Today’s Web 2.0 Expo in San Francisco provided some really good brain food.
Clay Shirky’s keynote was excellent. He talked about architecting a new world for the “cognitive surplus” that’s emerging as people pull themselves out of the historical sitcom hangover and invest their energy online. Matt Jones and Tom Coates shared some neat ideas on design for personal infomatics. And Twitter’s Alex Payne and Michael Migurski of Stamen Design presented learnings from the perspective of an API provider.
One little nugget I really liked was a minor point Migurski made when talking through the Oakland Crimespotting service. He noted that there are several standard formats commonly provided by most web services including HTML, JSON, serliazed PHP, RSS and XML.
But we often forget about simple Excel spreadsheets.
He showed how the Oakland Crimespotting site offers downloadable Excel spreadsheets detailing recent activity from particular police beats, for example.
One of the keys to opening up government data is making the case to the people who are best equipped to provide raw data that it needs to be posted directly to the Internet.
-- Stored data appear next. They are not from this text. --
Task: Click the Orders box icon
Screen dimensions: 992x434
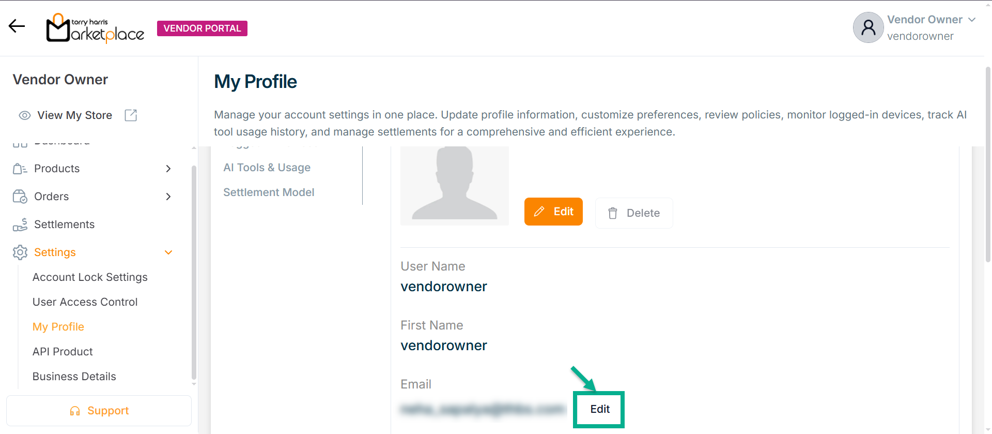Action: [20, 197]
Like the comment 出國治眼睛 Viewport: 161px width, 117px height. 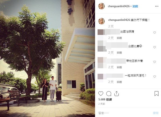[155, 33]
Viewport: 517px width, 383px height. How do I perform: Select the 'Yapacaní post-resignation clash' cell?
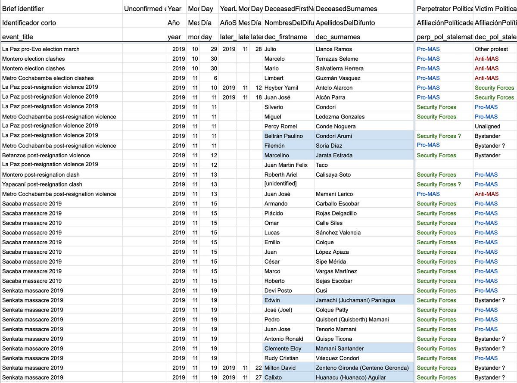(42, 184)
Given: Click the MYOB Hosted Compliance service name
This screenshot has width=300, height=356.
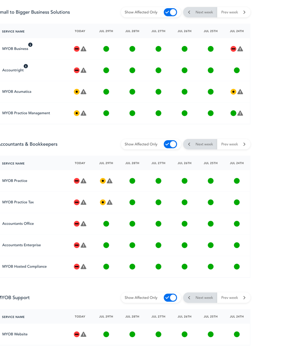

Telling them they need to output JSON for data visualizations and mashups will do as much good as a slap in the face. Showing them a regularly updating Excel spreadsheet that is findable on a web page that they can email to their colleagues, friends and families is going to get them thinking differently and perhaps encourage their participation directly.
The crime data issue is going to be a big deal in the not too distant future, I’m sure. And as Mr. Coates and Mr. Jones noted in their talks on personal data design, it’s the details that really matter in this space. You can think about products and features all day, but the specifics that define how data is shared, how it becomes relevant and how it is presented will make or break the intent of any offering.